» **Document text**:

I interned at a company called stratus which did hardware fault tolerant computers in the 80s/90s. I think they called it a “Pair and spare” approach, where every component had 3 copies running and comparing state every cycle. If one component’s state stopped matching the other 2, the failing component would be taken offline and the system would call home for a replacement to be fedexed overnight. I think just about every component was hotswappable too. Pretty cool, but expensive, and other architectures for improving availability, or mitigating impact from loss of availability, won out (except for a handful of exotic use cases).
I'm a big fan of Dissimilar Redundancies (but didn't know that was the term until today) for building system software.
Build for various Linux distros, and some of the BSDs. You'll encounter weird compile errors or edge cases that will pop up. Often times I've found that these will expose undefined behaviour or incorrect assumptions that you wouldn't notice if you were building for a single platform.
The engineering behind Artemis and SLS is a masterclass in safety-critical design. The quad redundant Primary runs on
on a quadruple config PPC-750 CPU with the Green Hills Integrity OS and ARINC653 framework
While the Back up is on a LEON 3 (SPARKV8) CPU using the VxWorks and NASA's CFS framework. (https://github.com/nasa/cFS)
NASA actually makes all this publicly available information available on their NTRS server.
I recall OpenBSD operated in a similar way, building the system on various architectures, big and little endian, VAX, SPARC, Luna88K, etc. Quickly highlights any hardware assumptions and helped make base more robust.
Candidly, while I understand the need for some amount of redundancy, I'm curious what this level of redundancy adds in terms of complexity to the system of a whole and whether or not that complexity-add almost outweighs the higher redundancy. I'm sure NASA has calculated the trade off, but I'd be curious to see the thoughts behind that.
I feel in a similar vein when learning of certain aircraft accidents over the years, where it feels like the redundancy of certain systems and the complexity it adds has been the indirect cause of accidents instead of preventing them. I suppose there's not really a way to quantify the accidents that it's prevent to be able to compare them directly.
There’s an obvious example of this with twin-engine airplanes. Having two engines obviously makes you a lot safer since you still have power if one fails. But dealing with an engine failure takes some skill, and your probability of experiencing a failure doubles. Airlines train their pilots to handle it, but if you’re a more casual pilot and you’re flying a twin, you have to be careful to ensure it’s actually making you safer.
Two engines also give you a lot more options for control surface failures. It's objectively safer and why all commercial airliners are (at least) two engine. But it does require more training for the pilot.
> Orion utilizes two Vehicle Management Computers, each containing two Flight Control Modules, for a total of four FCMs. But the redundancy goes even deeper: each FCM consists of a self-checking pair of processors.
Who sits down and determines that 8 is the correct number? Why not 4? Or 2? Or 16 or 32?
They probably set an acceptable total loss rate for the mission and worked backwards to determine how many replicas of each system they need to achieve that while minimizing total cost/weight.
So the answer is "some engineers sat down after talking to management".
Eight shall be the number thou shalt count, and the number of the counting shall be eight. Nine shalt thou not count, neither count thou seven, excepting that thou then proceed to eight.

» **Explore the material**:
a - In the redundancy thread, what name does the former Stratus intern recall the company using for its approach?
b - Reproduce verbatim the passage of the redundancy thread that opens with the words "Build for various" and closes with "CFS framework. (https://github.com/nasa/cFS)".
The material below comes from a separate source and is unrelated to the thread above.

» **Listed entries**:

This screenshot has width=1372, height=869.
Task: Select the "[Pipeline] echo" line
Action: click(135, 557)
* * *
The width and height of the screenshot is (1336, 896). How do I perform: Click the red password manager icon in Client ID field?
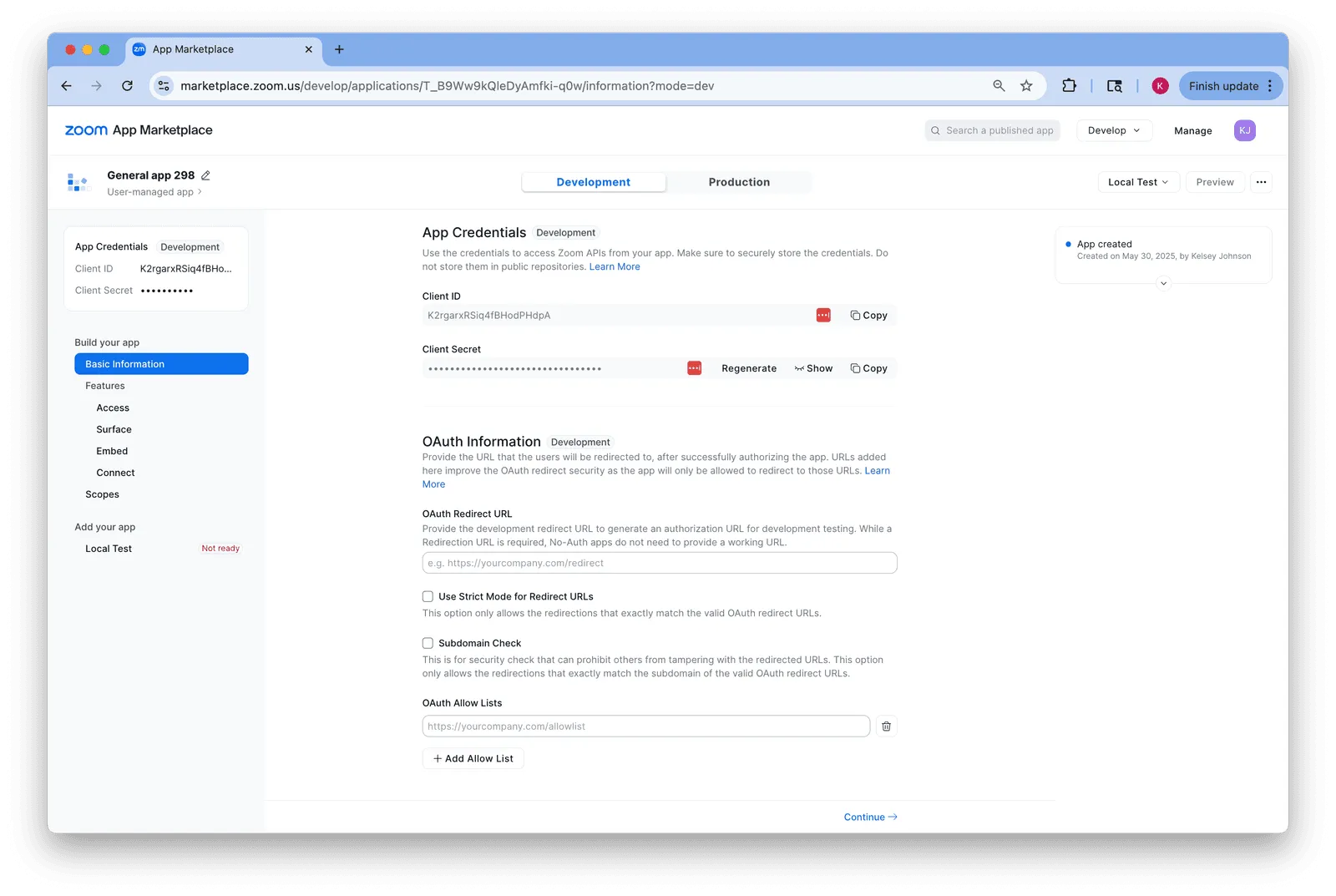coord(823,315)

» **Expected outputs**:
a - "Pair and spare."

b -
Build for various Linux distros, and some of the BSDs. You'll encounter weird compile errors or edge cases that will pop up. Often times I've found that these will expose undefined behaviour or incorrect assumptions that you wouldn't notice if you were building for a single platform.
The engineering behind Artemis and SLS is a masterclass in safety-critical design. The quad redundant Primary runs on
on a quadruple config PPC-750 CPU with the Green Hills Integrity OS and ARINC653 framework
While the Back up is on a LEON 3 (SPARKV8) CPU using the VxWorks and NASA's CFS framework. (https://github.com/nasa/cFS)